When the citizen reporter wrote about the accident, other citizen reporters collected donations and also gave away their payments. (Note: Panyingkul! pays a small fee, around US$10 per article.)

When torrential rains and a storm destroyed a home-schooling program for poor children in Makassar early in January, again the citizen reporters collected donations for repairing the building, after a citizen reporter wrote about the incident.

Today I would like to share my story on behalf of around 40 citizen reporters in Panyingkul! who have shown their commitment to the spirit of participatory journalism introduced by OhmyNews: every citizen is a reporter. I do believe that there are a lot of unexpected possibilities in engaging with this citizen journalism project. Not only have we now started an initiative to channel citizens' voices, but we have also started to re-write stories and histories of the city, based on ordinary people's perspectives, and we are maintaining our solidarity, concern, and passion to share our stories.

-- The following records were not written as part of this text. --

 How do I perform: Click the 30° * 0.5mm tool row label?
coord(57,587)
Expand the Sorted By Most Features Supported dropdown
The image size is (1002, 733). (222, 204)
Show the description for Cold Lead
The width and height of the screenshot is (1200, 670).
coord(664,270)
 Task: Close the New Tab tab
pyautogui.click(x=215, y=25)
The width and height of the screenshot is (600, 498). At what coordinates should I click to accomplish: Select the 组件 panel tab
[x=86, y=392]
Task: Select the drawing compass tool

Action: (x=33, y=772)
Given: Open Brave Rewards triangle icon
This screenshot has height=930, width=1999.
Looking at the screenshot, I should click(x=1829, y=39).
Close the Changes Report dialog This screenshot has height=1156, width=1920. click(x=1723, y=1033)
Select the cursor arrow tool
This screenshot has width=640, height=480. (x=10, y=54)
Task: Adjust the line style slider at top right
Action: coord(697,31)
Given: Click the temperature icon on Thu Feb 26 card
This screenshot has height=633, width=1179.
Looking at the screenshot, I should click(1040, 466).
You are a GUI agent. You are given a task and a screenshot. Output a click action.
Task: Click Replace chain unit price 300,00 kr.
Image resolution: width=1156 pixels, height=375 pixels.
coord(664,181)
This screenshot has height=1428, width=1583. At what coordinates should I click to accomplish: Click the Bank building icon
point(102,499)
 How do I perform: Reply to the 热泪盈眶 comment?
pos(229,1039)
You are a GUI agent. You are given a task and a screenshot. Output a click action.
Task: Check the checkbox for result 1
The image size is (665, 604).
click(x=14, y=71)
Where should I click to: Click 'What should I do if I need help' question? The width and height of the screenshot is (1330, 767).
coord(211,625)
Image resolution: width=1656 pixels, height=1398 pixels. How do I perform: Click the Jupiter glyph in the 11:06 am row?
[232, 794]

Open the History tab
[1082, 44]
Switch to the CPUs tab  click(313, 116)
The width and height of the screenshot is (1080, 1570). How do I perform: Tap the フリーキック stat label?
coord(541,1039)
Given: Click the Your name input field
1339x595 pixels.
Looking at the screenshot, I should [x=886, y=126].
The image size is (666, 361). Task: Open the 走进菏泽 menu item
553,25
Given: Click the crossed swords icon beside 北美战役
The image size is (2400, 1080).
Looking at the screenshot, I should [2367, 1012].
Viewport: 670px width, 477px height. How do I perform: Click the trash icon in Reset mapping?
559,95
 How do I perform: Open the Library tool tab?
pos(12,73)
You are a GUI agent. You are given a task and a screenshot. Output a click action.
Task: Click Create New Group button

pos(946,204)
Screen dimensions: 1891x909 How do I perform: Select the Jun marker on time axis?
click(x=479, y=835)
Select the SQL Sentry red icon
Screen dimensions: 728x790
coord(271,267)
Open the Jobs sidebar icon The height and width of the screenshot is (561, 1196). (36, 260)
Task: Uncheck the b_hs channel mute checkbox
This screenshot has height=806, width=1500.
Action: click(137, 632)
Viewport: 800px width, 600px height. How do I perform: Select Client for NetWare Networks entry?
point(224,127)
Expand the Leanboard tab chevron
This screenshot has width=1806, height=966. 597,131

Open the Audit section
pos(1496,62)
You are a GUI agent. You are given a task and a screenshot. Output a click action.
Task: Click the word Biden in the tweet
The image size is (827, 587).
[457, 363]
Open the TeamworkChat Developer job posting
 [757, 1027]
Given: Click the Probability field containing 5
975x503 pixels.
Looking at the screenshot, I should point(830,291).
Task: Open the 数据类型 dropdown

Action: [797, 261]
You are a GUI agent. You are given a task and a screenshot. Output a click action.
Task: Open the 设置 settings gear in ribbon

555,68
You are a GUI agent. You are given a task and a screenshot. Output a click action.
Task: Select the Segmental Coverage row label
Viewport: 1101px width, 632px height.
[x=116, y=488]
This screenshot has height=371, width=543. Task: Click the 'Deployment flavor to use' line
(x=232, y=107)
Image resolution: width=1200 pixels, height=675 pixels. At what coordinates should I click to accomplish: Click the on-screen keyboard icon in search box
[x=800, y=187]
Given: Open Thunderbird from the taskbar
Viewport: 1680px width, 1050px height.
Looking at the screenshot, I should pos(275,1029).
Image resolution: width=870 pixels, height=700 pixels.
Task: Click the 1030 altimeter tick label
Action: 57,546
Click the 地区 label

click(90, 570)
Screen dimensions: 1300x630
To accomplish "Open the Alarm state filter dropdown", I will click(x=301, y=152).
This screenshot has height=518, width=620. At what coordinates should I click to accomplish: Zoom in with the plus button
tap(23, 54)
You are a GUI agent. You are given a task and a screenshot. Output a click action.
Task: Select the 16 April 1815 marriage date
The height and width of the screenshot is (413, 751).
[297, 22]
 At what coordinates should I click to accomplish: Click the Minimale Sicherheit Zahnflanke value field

Two citizen reporters in an Internet cafe
©2007 Winarni

Of course hurdles still remain, along with the debate among the opponents and supporters of this new model of journalism. In Makassar, most citizen reporters have to go to Internet cafes to get connected. They have to pay 3.000 - 6.000 rupiahs (around 75 cents) per hour for the Internet connection. Sometimes they have to anticipate blackouts, when the electricity is sometimes temporarily cut off.

But no matter what, now we believe that ordinary people have their own power to spread the information, and to share their stories and views. As a citizen reporter, Luna Vidya says: "I have been questioning my identity as a citizen, as well as many things that I have seen and witnessed in the city and other places. Now I believe that I can share my views through my writings."